A: The Chinese translation shall be completely translated on the basis of the foreign language application document. 

     The disclosure of the Chinese translation that is out of the disclosed scope of the foreign language application document shall not be granted in the patent.

A: The specification and the figures of the foreign language application document shall completely disclose the technical solution of the claimed invention. 

The applicant shall be noticed to correct the document in a certain period if either the page number of the specification or the figure number of the figures of the foreign language application document is found to be discontinuous under the formality examination, and the legal effect and the handling solution shall follow the rule applied when the specification or the figures of a Chinese application document is found to be missed.  

The same rule shall be applied when the missing part of the foreign language application document is found by the applicant.

A: Yes, an application for trademark registration with multiple classes and claiming plural priority rights shall indicate priority date and the country (or the member of the WTO) in which the first application was made for the name of goods/services in each class. 

A trademark application with single class and claiming plural priority rights shall identify the designated goods/services with respective priority date. 

The application date of each designated goods/services is the respective priority date thereof.

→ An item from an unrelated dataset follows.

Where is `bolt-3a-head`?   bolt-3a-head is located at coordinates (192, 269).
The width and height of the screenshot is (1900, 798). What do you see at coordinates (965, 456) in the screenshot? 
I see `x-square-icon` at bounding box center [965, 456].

A: The languages of the foreign language application document are limited to Arabic, English, French, German, Japanese, Korean, Portuguese, Russian, or Spanish.

The foreign language application document of the invention patent application shall provide specification, at least one claim and necessary drawing(s). The foreign language application document of the utility model patent application shall provide specification, at least one claim and drawing(s). The foreign language application document of the design patent application shall provide drawing(s) and specify the design name.

The Applicant must submit Chinese translation in the specified time period to obtain the filing date on which the foreign language application document is submitted. Where the Chinese translation is not submitted within the specified time period, the application shall be dismissed. However, if the Chinese translation is submitted before the dismissal decision is served, the date on which the Chinese translation is submitted shall be regarded as the filing date.

A: The Applicant, who uses the foreign patent publication(s) or the priority document(s) as the foreign language application document, shall comply with Article 4 of “regulations governing submission of foreign language application documents” to obtain the filing date on which the foreign language application document is submitted.

For example, when the priority document of the US provisional application is used as the foreign language application document, it shall be noticed that if the claim(s), or drawing(s), etc., required for obtaining the filing date, is included in the document.

A: The purpose of the foreign language application document is verifying the technical disclosure scope for obtaining the filing date and is not verifying if the format is consistent with the rules in Taiwan. Further, the foreign language application document is not allowed to be modified after being submitted.

Therefore, when the foreign language application document is not written according to the title or order regulated by “enforcement rules of the patent act”, the Applicant only needs to provide the Chinese translation complied with the rules and specify that the content does not extend beyond the disclosed scope of the foreign language application document at the filing date.  

A: Before the invention application is laid open, if any changing matter follows, when the change is applied before “completing the examination prior to laid-open”, the data being changed will be laid open; when the change is applied after “completing the examination prior to laid-open”, the data at filing will be laid open.